**** Extracted information

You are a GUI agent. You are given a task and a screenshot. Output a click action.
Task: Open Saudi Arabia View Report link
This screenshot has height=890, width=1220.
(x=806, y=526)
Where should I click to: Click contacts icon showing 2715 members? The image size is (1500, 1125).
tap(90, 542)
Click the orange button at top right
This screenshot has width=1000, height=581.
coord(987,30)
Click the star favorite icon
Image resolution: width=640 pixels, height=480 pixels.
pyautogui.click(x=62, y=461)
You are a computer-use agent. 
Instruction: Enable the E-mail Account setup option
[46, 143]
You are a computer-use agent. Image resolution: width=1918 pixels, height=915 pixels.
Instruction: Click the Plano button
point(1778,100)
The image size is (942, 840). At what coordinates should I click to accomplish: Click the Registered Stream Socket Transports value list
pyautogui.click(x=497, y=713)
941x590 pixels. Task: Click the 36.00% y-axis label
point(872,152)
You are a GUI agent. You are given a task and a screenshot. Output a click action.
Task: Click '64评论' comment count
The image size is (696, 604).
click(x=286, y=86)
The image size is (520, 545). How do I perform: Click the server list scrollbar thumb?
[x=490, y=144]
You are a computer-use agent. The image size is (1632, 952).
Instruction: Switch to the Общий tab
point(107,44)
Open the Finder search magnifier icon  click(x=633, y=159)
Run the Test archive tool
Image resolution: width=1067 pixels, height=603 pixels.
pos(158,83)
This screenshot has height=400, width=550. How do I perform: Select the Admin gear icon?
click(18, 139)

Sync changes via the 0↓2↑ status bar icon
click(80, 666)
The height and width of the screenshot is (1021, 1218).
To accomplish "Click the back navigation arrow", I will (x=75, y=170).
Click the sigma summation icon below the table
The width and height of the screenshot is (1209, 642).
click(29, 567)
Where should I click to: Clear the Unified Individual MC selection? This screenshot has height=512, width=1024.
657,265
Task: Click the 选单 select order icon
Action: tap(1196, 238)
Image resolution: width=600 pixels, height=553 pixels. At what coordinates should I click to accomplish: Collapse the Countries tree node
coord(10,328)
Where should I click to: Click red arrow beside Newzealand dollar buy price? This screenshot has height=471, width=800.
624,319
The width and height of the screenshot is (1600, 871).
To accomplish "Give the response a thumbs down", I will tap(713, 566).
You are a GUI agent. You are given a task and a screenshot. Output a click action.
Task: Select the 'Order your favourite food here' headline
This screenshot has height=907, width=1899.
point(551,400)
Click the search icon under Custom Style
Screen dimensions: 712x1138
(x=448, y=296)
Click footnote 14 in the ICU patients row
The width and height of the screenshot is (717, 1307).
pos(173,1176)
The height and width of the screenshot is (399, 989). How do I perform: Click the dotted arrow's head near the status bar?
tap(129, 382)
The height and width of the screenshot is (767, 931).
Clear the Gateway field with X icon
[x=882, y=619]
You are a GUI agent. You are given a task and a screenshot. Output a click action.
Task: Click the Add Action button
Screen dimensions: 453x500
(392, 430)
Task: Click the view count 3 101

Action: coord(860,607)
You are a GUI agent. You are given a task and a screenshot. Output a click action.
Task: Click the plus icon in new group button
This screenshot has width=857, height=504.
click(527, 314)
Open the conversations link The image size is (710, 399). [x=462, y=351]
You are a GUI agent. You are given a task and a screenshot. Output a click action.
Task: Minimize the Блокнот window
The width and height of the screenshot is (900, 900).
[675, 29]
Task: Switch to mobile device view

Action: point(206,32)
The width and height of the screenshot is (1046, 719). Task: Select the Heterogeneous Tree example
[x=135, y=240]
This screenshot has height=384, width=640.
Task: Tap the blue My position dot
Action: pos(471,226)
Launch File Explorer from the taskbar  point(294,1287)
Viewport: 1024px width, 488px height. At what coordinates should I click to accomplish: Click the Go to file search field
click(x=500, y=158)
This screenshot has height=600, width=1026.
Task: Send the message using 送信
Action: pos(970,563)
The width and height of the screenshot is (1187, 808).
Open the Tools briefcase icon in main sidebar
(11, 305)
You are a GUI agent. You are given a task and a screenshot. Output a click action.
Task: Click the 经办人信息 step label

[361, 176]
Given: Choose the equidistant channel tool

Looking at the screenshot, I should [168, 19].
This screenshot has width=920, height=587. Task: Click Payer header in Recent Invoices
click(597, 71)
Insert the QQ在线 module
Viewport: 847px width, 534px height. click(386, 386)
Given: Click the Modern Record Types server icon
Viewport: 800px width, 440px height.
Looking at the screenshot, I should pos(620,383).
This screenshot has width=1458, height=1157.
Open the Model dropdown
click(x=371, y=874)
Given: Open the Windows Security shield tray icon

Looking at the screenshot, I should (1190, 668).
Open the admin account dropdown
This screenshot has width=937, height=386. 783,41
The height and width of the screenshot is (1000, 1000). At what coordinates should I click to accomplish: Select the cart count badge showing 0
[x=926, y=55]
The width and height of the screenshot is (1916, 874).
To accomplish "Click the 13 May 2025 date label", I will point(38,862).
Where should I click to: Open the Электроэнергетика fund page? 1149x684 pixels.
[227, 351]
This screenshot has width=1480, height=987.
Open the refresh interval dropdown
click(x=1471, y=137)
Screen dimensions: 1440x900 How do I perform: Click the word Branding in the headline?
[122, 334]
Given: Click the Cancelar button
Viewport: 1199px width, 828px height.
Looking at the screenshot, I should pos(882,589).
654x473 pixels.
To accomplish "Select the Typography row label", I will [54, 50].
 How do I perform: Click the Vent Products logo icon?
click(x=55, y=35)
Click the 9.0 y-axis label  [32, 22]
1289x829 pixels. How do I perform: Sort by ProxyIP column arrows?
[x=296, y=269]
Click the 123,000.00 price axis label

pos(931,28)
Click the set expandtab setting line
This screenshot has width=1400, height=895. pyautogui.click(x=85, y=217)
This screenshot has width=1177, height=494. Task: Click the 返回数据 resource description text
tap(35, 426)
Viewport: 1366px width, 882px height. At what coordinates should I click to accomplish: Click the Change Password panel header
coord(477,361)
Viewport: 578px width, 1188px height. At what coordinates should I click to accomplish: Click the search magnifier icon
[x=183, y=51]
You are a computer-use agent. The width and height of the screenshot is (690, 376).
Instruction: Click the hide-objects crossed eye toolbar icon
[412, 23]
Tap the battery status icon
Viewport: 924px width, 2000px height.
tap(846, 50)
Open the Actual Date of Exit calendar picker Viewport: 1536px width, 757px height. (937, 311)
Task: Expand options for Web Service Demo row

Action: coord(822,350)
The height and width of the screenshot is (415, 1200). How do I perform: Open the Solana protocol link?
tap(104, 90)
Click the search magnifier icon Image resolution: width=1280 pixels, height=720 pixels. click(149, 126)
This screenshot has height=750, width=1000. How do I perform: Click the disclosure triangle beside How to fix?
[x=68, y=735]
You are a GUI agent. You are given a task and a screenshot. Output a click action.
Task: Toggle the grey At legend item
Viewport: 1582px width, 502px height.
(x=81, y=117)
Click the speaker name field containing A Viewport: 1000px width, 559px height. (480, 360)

********

▶ [Assignment]:
Above are the records; copy exactly the lines from the line with "Click the orange button at top right" through the line with "You are a computer-use agent. The image", both included.

▶ [Output for this exercise]:
Click the orange button at top right
This screenshot has width=1000, height=581.
coord(987,30)
Click the star favorite icon
Image resolution: width=640 pixels, height=480 pixels.
pyautogui.click(x=62, y=461)
You are a computer-use agent. 
Instruction: Enable the E-mail Account setup option
[46, 143]
You are a computer-use agent. Image resolution: width=1918 pixels, height=915 pixels.
Instruction: Click the Plano button
point(1778,100)
The image size is (942, 840). At what coordinates should I click to accomplish: Click the Registered Stream Socket Transports value list
pyautogui.click(x=497, y=713)
941x590 pixels. Task: Click the 36.00% y-axis label
point(872,152)
You are a GUI agent. You are given a task and a screenshot. Output a click action.
Task: Click '64评论' comment count
The image size is (696, 604).
click(x=286, y=86)
The image size is (520, 545). How do I perform: Click the server list scrollbar thumb?
[x=490, y=144]
You are a computer-use agent. The image size is (1632, 952).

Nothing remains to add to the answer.